本文主要总结一下常用的nltk中的处理词语的几个函数以及词频计算和可视化。
1. concordance()
>>> from nltk.book import *
>>> text1.concordance('monstrous')
Displaying 11 of 11 matches:
ong the former , one was of a most monstrous size . ... This came towards us ,
ON OF THE PSALMS . " Touching that monstrous bulk of the whale or ork we have r
ll over with a heathenish array of monstrous clubs and spears . Some were thick
d as you gazed , and wondered what monstrous cannibal and savage could ever hav
that has survived the flood ; most monstrous and most mountainous ! That Himmal
they might scout at Moby Dick as a monstrous fable , or still worse and more de
th of Radney .'" CHAPTER 55 Of the Monstrous Pictures of Whales . I shall ere l
ing Scenes . In connexion with the monstrous pictures of whales , I am strongly
ere to enter upon those still more monstrous stories of them which are to be fo
ght have been rummaged out of this monstrous cabinet there is no telling . But
of Whale - Bones ; for Whales of a monstrous size are oftentimes cast up dead u
搜索某个特定词语在文章中出现的位置,这里nltk.text.Text类对象有该属性,list对象没有。
2. similar()
>>> from nltk.book import *
>>> text1.similar('monstrous')
imperial subtly impalpable pitiable curious abundant peril
trustworthy untoward singular lamentable few determined ma
horrible tyrannical lazy mystifying christian exasperate
搜索文章中与目标具有相同上下文的词,这里nltk.text.Text类对象有该属性,list对象没有。
3. common_contexts()
>>> from nltk.book import *
>>> text2.common_contexts(['monstrous','very']

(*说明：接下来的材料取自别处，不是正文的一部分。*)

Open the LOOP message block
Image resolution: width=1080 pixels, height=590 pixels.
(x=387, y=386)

a_pretty is_pretty a_lucky am_glad be_glad
搜索list中词在文章中出现的共同的两个或两个以上的上下文,这里nltk.text.Text类对象有该属性,list对象没有。
4. 统计词汇
1)len(): 计算text, list等的长度
2)set(): 去掉list, text中的重复元素
3)sorted(): 将list, text中的元素按首字母排序
>>> ds
['you', 'i', 'love', 'meet', 'solve', 'drink']
>>> len(ds)
6
>>> set(ds)
set(['love', 'i', 'drink', 'solve', 'meet', 'you'])
>>> sorted(ds)
['drink', 'i', 'love', 'meet', 'solve', 'you']

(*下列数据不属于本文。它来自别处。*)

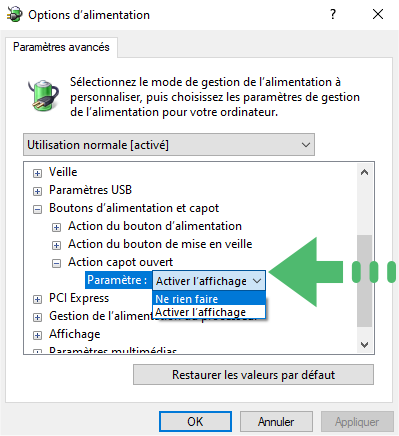This screenshot has height=436, width=399.
Task: Collapse Boutons d'alimentation et capot
Action: (37, 209)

4)count(): 计算某个特定词在text,list中出现的次数
>>> ds.count('love')
1
>>> from nltk.book import *
>>> text1.count('you')
841
5)计算词频
FreqDist(): 计算text,list中每一词的词频,返回fdist为nltk.probability.FreqDist对象。
fdist.hapaxes(): 返回只出现一次的词语
fdist.items(): 返回词语,频数对
fdist.max():返回频率最大的词
fdist.freq(): 返回某个特定词的频率
fdist.N(): 样本总数
fdist.keys(): 以频率递减顺序排序的样本链表
fdist.inc(sample): 增加样本
fdist['monstrous']: 计数给定样本出现的次数
>>> from nltk.book import *
>>> fdist=FreqDist(text1)
>>> type(fdist)
<class 'nltk.probability.FreqDist'>
>>> fdist.hapaxes()[:10]
[u'funereal', u'unscientific', u'prefix', u'plaudits', u'woody', u'disobeying', u'Westers', u'DRYDEN', u'Untried', u'superficially']
>>> fdist.items()[:10]
[(u'funereal', 1), (u'unscientific', 1), (u'divinely', 2), (u'foul', 11), (u'four', 74), (u'gag', 2), (u'prefix', 1), (u'woods', 9), (u'clotted', 2), (u'Du
>>> fdist.max
<bound method FreqDist.max of FreqDist({u',': 18713, u'the': 13721, u'.': 6862, u'of': 6536, u'and': 6024, u'a': 4569, u'to': 4542, u';': 4072, u'in': 3916
>>> fdist.max()
u','
>>> fdist.freq('employment')
3.834076505162584e-06
6)可视化
text.dispersion_plot():离散图,横坐标表示文章的位置,纵坐标表示你要显示的词集
>>> from nltk.book import *
>>> text1.dispersion_plot(['monition', 'furrowed', 'tauntings', 'foul'])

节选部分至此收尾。